New US Bill Requires Ransomware Payment Disclosure

Proposed Ransom Disclosure Law in the U.S.

A new legislative proposal is being considered that would require U.S. businesses to report any ransomware payments made within 48 hours of the transaction occurring.

Details of the Ransom Disclosure Act

The Ransom Disclosure Act, spearheaded by Senator Elizabeth Warren and Representative Deborah Ross, would obligate companies and organizations – excluding individual citizens – to submit data regarding ransomware payments to the U.S. Department of Homeland Security.

This data would encompass the amount of the payment, the specific type of cryptocurrency demanded, and the final sum actually paid.

Aimed at Improving Threat Understanding

The primary goal of this bill is to enhance the U.S. government’s comprehension of how cybercriminal organizations function.

Officials hope to gain a more comprehensive understanding of the ransomware threat landscape through this increased data collection.

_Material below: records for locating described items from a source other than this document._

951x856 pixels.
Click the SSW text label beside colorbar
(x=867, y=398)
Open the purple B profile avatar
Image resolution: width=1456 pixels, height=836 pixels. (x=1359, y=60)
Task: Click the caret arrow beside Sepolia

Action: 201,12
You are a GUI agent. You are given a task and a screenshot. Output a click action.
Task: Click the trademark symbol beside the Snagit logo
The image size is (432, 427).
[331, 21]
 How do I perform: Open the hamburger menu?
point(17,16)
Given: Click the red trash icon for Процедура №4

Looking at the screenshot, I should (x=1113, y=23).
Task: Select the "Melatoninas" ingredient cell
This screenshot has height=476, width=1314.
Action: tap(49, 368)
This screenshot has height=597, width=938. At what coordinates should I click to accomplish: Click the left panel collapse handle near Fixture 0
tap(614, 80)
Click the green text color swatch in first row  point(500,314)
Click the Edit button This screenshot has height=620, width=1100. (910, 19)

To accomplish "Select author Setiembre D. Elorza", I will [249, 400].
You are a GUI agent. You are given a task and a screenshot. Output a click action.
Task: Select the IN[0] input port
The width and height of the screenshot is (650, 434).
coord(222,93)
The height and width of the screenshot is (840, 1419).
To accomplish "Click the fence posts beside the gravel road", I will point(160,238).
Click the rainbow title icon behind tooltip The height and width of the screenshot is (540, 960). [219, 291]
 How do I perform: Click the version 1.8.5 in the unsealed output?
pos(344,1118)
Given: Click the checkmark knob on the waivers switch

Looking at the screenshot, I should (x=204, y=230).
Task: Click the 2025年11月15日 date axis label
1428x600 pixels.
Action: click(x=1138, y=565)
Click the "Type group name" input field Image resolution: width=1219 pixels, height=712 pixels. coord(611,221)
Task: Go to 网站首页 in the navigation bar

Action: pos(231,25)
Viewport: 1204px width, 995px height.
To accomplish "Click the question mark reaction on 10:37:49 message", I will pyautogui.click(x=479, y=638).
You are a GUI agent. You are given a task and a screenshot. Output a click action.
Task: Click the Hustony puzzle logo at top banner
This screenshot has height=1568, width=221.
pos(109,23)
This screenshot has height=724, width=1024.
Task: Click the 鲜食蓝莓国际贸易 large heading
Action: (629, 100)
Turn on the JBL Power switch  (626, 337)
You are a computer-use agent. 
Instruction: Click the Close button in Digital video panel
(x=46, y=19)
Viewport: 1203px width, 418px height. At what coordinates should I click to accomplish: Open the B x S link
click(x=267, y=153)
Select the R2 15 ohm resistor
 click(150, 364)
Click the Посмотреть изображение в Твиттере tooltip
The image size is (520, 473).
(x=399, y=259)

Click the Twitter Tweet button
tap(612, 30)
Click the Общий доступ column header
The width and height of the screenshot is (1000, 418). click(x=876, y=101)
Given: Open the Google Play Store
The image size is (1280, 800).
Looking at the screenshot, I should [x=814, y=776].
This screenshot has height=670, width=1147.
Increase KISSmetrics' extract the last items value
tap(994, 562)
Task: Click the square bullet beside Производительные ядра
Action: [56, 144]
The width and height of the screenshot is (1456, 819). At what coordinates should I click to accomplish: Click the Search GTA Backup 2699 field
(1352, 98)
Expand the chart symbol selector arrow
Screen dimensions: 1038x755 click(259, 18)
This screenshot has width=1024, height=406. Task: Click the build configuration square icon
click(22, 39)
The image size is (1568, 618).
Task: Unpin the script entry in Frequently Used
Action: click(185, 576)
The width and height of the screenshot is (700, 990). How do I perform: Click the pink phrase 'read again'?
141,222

While Bitcoin is the most common form of payment, security professionals have observed a growing trend towards the use of “privacy coins,” like Monero, which complicate the process of tracing funds.

Reporting Mechanisms and Data Sharing

The Ransom Disclosure Act also mandates that Homeland Security establish a public website.

This website would serve as a platform for organizations to voluntarily report ransomware payments.

Furthermore, the department would be required to publish aggregated information from the previous year’s disclosures, excluding any details that could identify the entities making the payments.

Similar data collection initiatives are already being conducted by independent security researchers.

Rising Ransomware Attacks and Costs

Senator Warren emphasizes the necessity of these measures due to the “skyrocketing” incidence of ransomware attacks.

Data indicates a 158% increase in attacks across North America last year, with global victims paying nearly $350 million in ransom – a surge exceeding 300% compared to 2019.

Importantly, research reveals that ransom payments represent only 20% of the total cost associated with a ransomware attack.

The majority of financial losses stem from decreased productivity and the expenses related to post-attack recovery efforts.

Government Efforts to Combat Cybercrime

“We are currently lacking essential data needed to effectively pursue cybercriminals,” stated Warren.

“This bill, co-authored with Representative Ross, would establish reporting requirements for ransom payments, enabling us to determine the extent of funds being illicitly obtained from American entities to support criminal activities – and ultimately facilitate their prosecution.”

Additional Measures Being Taken

This legislation is just one component of the U.S. government’s broader strategy to combat ransomware.

Last month, the Treasury Department implemented unprecedented sanctions against the cryptocurrency exchange Suex.

These sanctions were issued due to Suex’s involvement in facilitating ransomware payments, with over 40% of its transactions linked to malicious activity.

The Treasury Department also recently cautioned U.S. companies against making payments to threat actors operating in countries subject to U.S. sanctions.